(Data excerpts)
= = = = = = =

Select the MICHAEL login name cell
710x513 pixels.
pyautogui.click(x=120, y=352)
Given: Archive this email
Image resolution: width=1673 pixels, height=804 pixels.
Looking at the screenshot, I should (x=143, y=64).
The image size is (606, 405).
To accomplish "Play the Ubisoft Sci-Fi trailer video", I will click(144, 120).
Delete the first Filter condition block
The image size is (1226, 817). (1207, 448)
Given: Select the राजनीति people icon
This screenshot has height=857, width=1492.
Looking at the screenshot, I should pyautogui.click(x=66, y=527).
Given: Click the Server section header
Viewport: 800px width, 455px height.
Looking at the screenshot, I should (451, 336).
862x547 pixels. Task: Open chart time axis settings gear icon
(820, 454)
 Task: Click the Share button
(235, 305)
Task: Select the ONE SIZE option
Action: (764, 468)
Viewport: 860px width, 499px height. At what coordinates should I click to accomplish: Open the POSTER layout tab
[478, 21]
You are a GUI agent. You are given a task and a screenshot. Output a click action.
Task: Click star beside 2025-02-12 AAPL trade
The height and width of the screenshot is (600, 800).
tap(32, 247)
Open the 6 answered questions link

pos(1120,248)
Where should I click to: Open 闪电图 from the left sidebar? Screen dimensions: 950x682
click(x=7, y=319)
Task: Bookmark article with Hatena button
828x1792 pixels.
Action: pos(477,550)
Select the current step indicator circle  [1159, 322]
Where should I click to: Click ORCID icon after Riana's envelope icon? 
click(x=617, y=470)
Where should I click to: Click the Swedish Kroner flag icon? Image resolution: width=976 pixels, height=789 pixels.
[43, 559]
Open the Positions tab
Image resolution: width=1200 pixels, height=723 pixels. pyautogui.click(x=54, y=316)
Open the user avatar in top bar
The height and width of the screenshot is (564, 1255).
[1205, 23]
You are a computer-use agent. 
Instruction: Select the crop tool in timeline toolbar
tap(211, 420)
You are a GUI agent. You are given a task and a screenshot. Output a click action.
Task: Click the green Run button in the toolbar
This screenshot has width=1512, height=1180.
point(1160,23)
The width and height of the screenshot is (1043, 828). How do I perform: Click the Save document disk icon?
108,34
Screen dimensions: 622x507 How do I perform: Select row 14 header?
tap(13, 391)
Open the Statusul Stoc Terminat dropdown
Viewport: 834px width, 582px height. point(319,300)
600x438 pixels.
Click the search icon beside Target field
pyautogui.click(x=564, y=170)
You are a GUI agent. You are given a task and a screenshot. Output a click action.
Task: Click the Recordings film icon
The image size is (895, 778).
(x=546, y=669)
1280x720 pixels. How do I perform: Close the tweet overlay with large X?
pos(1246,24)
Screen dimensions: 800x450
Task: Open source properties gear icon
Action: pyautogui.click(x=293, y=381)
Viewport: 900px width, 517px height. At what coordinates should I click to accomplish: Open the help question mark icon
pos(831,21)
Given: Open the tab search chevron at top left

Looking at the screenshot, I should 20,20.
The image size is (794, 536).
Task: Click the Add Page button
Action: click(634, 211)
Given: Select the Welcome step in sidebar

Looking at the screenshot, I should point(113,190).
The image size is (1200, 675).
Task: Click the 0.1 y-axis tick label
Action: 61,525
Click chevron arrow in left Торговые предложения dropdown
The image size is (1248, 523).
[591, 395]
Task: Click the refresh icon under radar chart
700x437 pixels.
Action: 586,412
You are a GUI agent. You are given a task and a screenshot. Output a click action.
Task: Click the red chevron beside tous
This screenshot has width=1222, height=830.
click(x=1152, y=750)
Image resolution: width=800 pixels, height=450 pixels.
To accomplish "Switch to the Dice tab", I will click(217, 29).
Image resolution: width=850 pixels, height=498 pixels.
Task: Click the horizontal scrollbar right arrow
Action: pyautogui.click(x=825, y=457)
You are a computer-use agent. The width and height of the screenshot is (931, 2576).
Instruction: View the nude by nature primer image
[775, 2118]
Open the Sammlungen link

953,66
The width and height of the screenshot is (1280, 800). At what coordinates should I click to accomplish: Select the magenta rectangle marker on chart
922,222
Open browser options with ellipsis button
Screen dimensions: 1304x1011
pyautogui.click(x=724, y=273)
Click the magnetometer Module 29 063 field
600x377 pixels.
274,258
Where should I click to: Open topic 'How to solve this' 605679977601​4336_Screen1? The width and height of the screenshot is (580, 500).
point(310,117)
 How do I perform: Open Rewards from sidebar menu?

= = = = = = =

Output the lines of the records above exactly as they appear, from the line containing "Task: Click the green" through the line containing "Task: Click the Recordings film icon".

Task: Click the green Run button in the toolbar
This screenshot has width=1512, height=1180.
point(1160,23)
The width and height of the screenshot is (1043, 828). How do I perform: Click the Save document disk icon?
108,34
Screen dimensions: 622x507 How do I perform: Select row 14 header?
tap(13, 391)
Open the Statusul Stoc Terminat dropdown
Viewport: 834px width, 582px height. point(319,300)
600x438 pixels.
Click the search icon beside Target field
pyautogui.click(x=564, y=170)
You are a GUI agent. You are given a task and a screenshot. Output a click action.
Task: Click the Recordings film icon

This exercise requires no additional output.